### Given information
━━━

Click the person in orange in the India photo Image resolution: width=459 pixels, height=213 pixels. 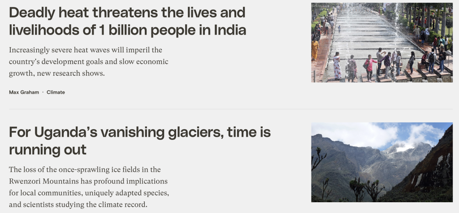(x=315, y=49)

━━━

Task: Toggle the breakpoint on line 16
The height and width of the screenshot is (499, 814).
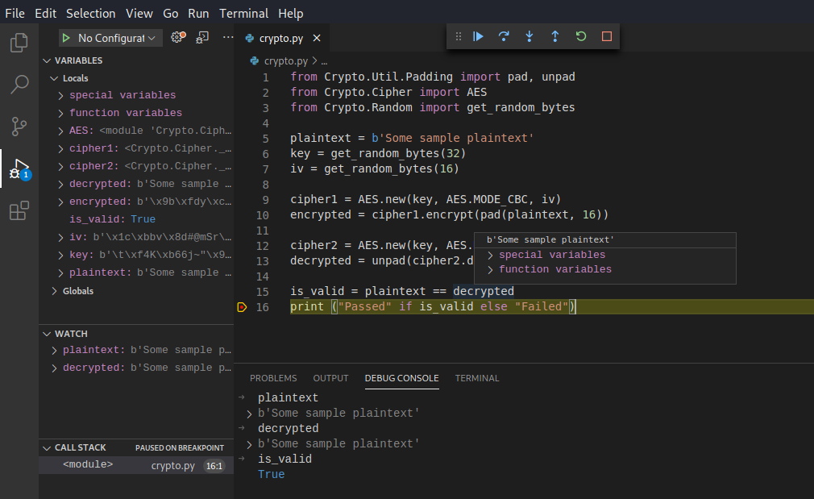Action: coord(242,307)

━━━

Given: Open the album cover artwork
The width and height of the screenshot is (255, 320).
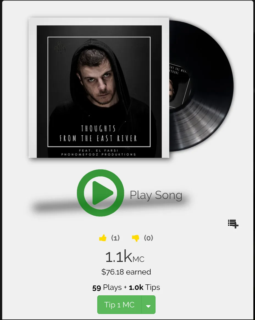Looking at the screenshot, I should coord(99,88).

━━━

### The problem
Recast the lines from the one containing "Task: Toggle the breakpoint on line 16" through the one containing "Action: coord(242,307)", both included, as a JSON list of strings with one string per line. Skip blank lines and leave the pictures out.

### Exercise response
[
  "Task: Toggle the breakpoint on line 16",
  "The height and width of the screenshot is (499, 814).",
  "Action: coord(242,307)"
]